Excluding every picture, print exactly the lines from the one containing "The image size is (1092, 674)." through the end of the material below, both ends included.

········

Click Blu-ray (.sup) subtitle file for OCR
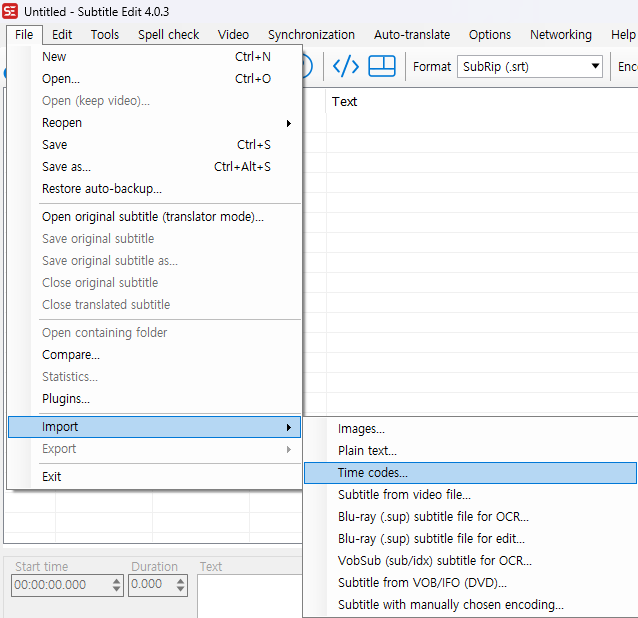 tap(433, 517)
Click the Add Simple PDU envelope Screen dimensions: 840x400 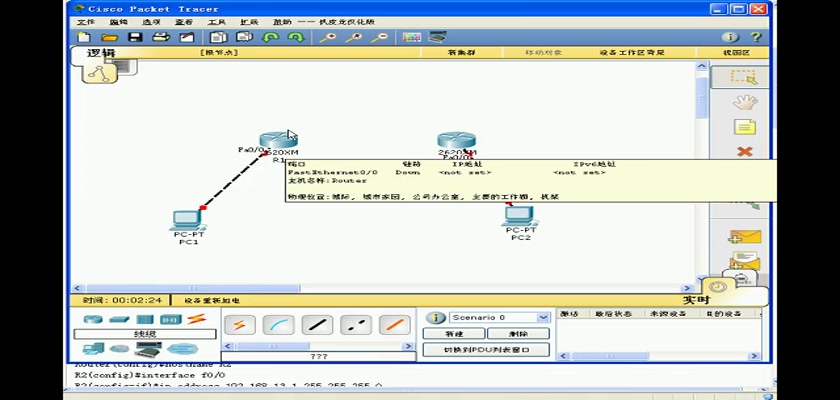click(x=743, y=237)
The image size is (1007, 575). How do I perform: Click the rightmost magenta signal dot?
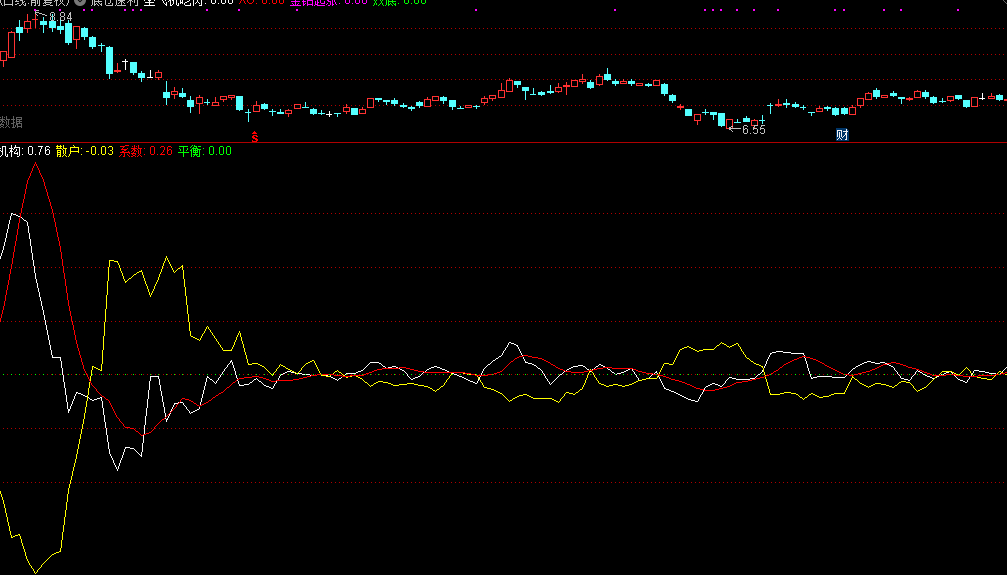coord(958,10)
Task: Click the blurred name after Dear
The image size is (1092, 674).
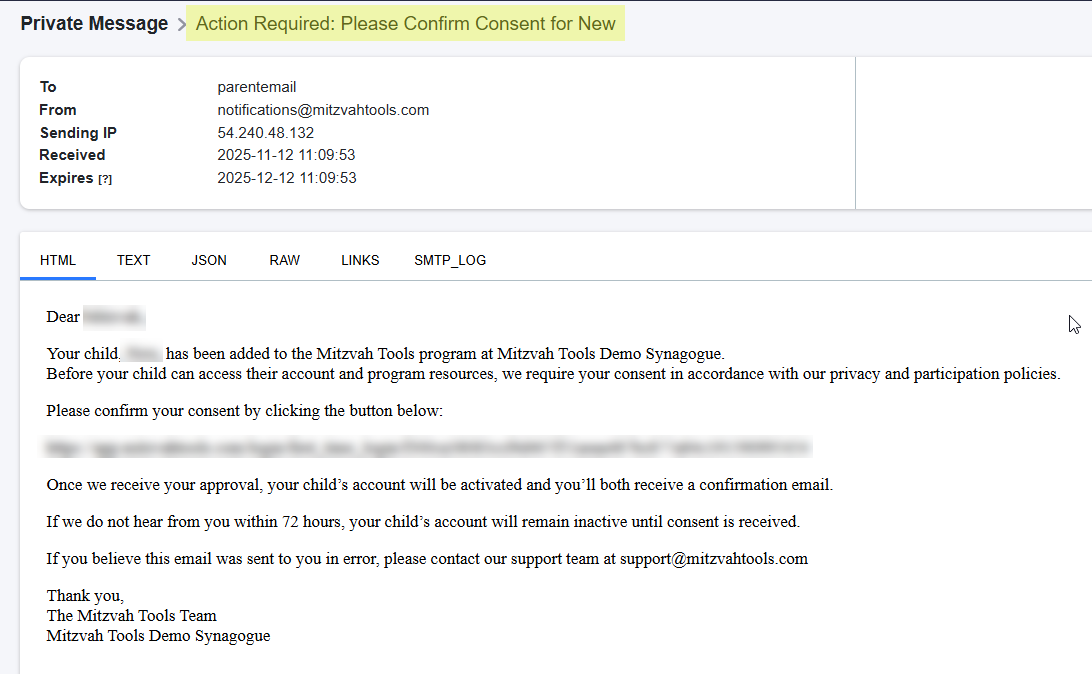Action: tap(114, 317)
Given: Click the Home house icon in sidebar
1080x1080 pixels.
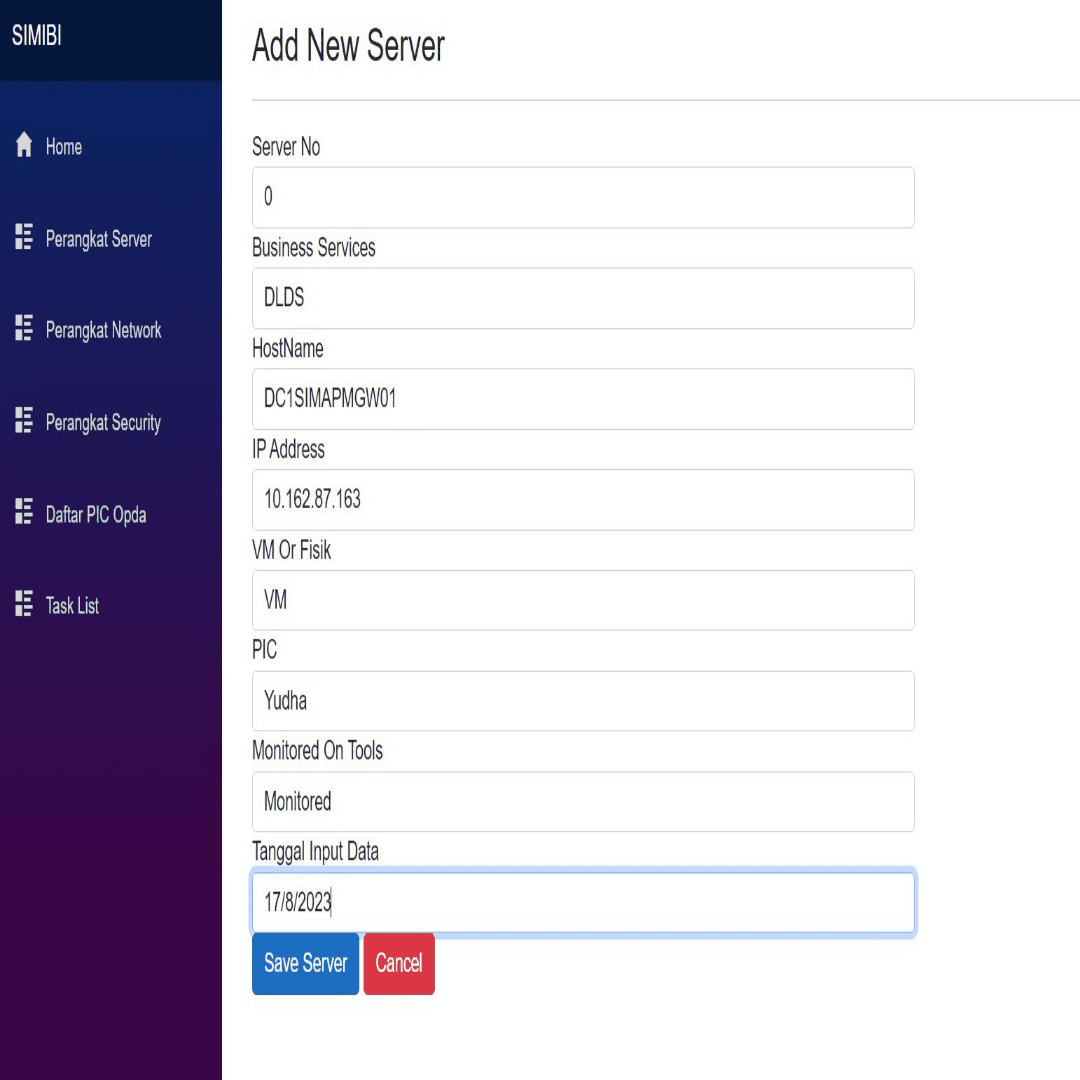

········

▸ **Output of the exercise**
The image size is (1092, 674).
Action: tap(114, 317)
Given: Click the Home house icon in sidebar
1080x1080 pixels.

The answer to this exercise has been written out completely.